Vin Scully could have made as much money reading bedtime stories as doing play-by-play. If you’ve never heard the former Dodger great, go online and listen. Note how beautifully he used his voice as an instrument.
It’s the single most difficult aspect of sports broadcasting to master.
These three tips will help you master your voice as an instrument.
1. Use all five gears
This is especially applicable for play-by-play folks. Think of your voice as the transmission in a car. You don’t always drive in one gear. Third gear may be the main gear for your play-by-play, but when the action slows down you can sometimes go lower. Other times on big plays, you want to go to fourth or fifth gear.
2. Practice the 1-2-3-4-5 Scale
This is an exercise you can do right now.

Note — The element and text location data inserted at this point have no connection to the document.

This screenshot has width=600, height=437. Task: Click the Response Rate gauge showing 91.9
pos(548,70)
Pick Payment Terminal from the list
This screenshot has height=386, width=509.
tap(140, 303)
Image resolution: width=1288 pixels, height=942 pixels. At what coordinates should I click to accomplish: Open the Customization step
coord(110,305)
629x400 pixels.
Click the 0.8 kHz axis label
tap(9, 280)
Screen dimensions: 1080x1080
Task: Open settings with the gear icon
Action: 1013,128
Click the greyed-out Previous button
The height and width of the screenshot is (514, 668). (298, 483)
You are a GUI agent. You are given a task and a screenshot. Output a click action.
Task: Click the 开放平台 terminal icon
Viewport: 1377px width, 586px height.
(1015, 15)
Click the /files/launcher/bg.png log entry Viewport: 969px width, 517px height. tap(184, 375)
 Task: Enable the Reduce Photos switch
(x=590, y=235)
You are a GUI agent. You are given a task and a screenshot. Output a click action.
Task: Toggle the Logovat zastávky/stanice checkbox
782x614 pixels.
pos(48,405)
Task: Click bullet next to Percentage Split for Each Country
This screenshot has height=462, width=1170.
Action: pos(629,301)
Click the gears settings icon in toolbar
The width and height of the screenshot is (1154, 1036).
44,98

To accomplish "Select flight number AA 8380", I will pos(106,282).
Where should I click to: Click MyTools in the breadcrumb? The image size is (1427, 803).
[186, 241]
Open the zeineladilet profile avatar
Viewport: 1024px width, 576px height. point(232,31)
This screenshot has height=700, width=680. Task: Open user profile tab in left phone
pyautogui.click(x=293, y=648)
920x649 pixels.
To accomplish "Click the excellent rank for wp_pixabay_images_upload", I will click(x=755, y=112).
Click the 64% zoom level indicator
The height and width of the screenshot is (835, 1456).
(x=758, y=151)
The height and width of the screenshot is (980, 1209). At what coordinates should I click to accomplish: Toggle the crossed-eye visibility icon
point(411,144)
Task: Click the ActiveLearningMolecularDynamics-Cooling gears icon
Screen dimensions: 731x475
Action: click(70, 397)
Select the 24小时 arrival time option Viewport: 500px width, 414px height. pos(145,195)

Count from one to five, increasing your energy each time. Find your third gear by counting out one, two, three. Then, find your fourth and fifth — your big and biggest play gears — by noting how you say four and five.
3. Use dramatic pauses
If there is a 50-yard field goal attempt in a football game, you don’t know immediately when toe meets leather if it’s going through. There is a dramatic pause when you’re sitting on the edge of your seat wondering if it will split the uprights. Same with a big 3-point shot in basketball. It’s not, “Shoots. Gooood!” No. The ball in the air, spinning through the air towards the basket for a few moments.
Duplicate the pauses of the football tumbling through the air and the basketball spinning towards the hoop by pausing. Ex: “3-pointer . . . Nails it!”
These tips will hopefully help you master using your voice as an instrument.